Pour autant, si je ne revendique pas cette manie, je n’en suis pas moins de plus en plus exaspéré par le discours moraliste et manichéen des autorités sur le sujet. « Fumer tue » est-il écrit sur les paquets de cigarette, sur lesquels on exhibe les tumeurs les plus affreuses. Ce qu’on se garde bien de faire sur les bouteilles de rouge. Pourtant l’alcool, produit addictif s’il en est, tue autant que le tabac, sinon plus.
Ce moralisme nous vient, curieusement, des Etats-Unis, le pays qui a été le premier à valoriser le tabac, puis à le saupoudrer insidieusement de substances addictives. Pays qui est devenu le plus intolérant sur le sujet, comme il le sera vraisemblablement dans le futur pour l’obésité, qu’il aura pourtant contribué à exporter avec ses sodas. Mais passons.
Ce qui m’exaspère le plus dans le discours officiel c’est l’angélisme des arguments : fumer est une tare, c’est mal, c’est dangereux, il faut donc arrêter et tout ira pour le mieux dans le meilleur des mondes. Comme si 1,3 milliards de personnes se soumettaient à cette habitude pour le seul plaisir de se suicider et d’empoisonner la vie de leurs contemporains.

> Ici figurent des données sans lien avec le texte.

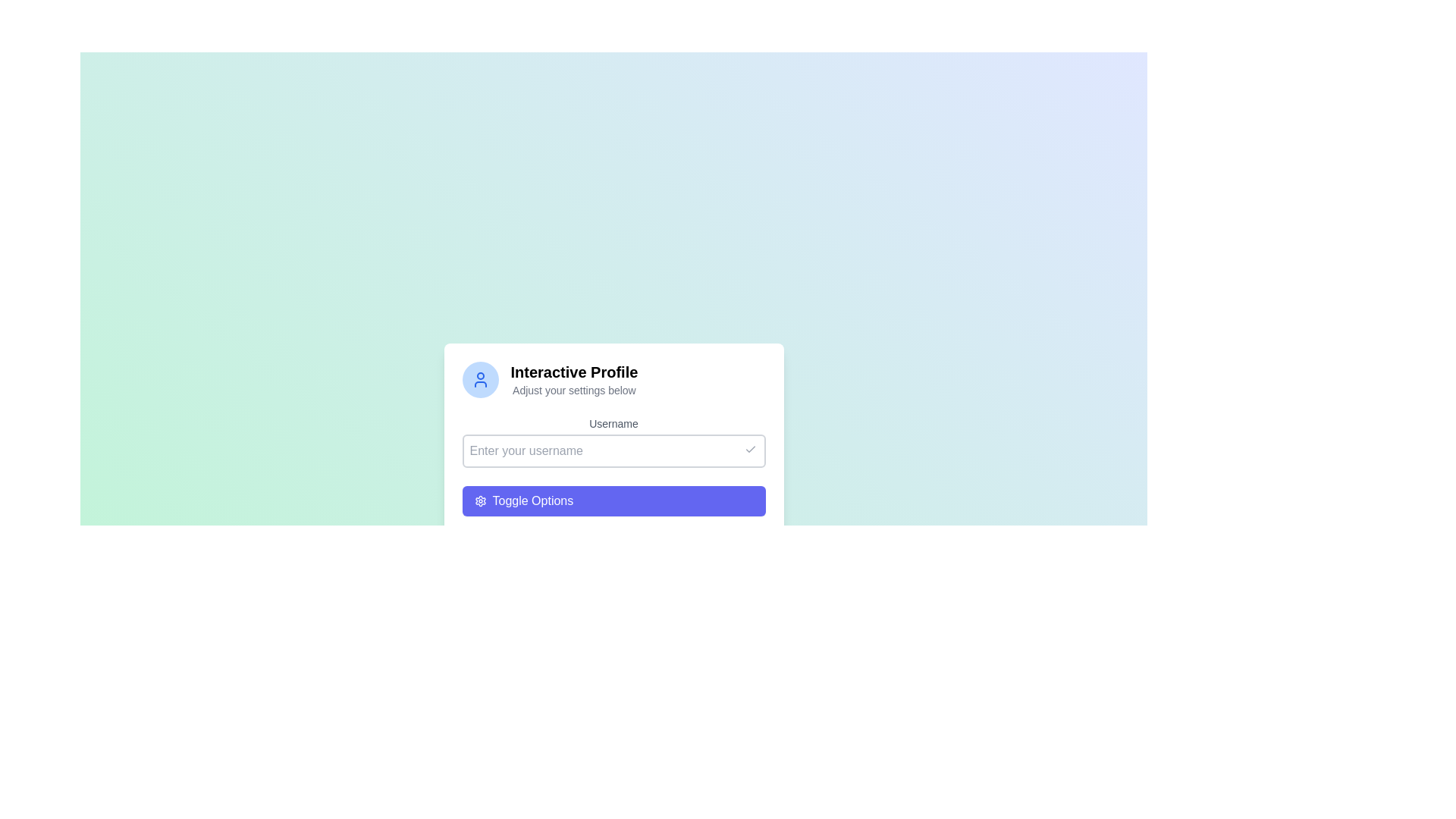 Image resolution: width=1456 pixels, height=819 pixels. Describe the element at coordinates (613, 441) in the screenshot. I see `the 'Username' text input field, which is styled with a modern design and features a placeholder text 'Enter your username'` at that location.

C’est un peu plus compliqué que ça. Outre le fait que c’est un plaisir, le tabac est un régulateur d’humeur extrêmement précieux pour les fumeurs qui, pour la plupart, n’ont pas besoin de recourir à des excès alimentaires ou à des régulateurs chimiques pour faire face aux aléas de la condition humaine.
Et arrêter de fumer, je peux en témoigner, n’est pas anodin, comme on se garde bien de le signaler aux candidats. Cela bouscule le métabolisme et provoque de sérieux désordres physiologiques. L’organisme, rompu à un certain équilibre, se rebelle pendant des années et se dérègle par ailleurs : l’appétit, c’est bien connu, se réveille dangereusement et le sommeil est troublé, dans le meilleur des cas. Souvent des dérangements étonnants peuvent surgir, qui sont liés à la physiologie de chacun, à la façon dont l’organisme a de se défendre contre ce qu’il considère comme un déséquilibre.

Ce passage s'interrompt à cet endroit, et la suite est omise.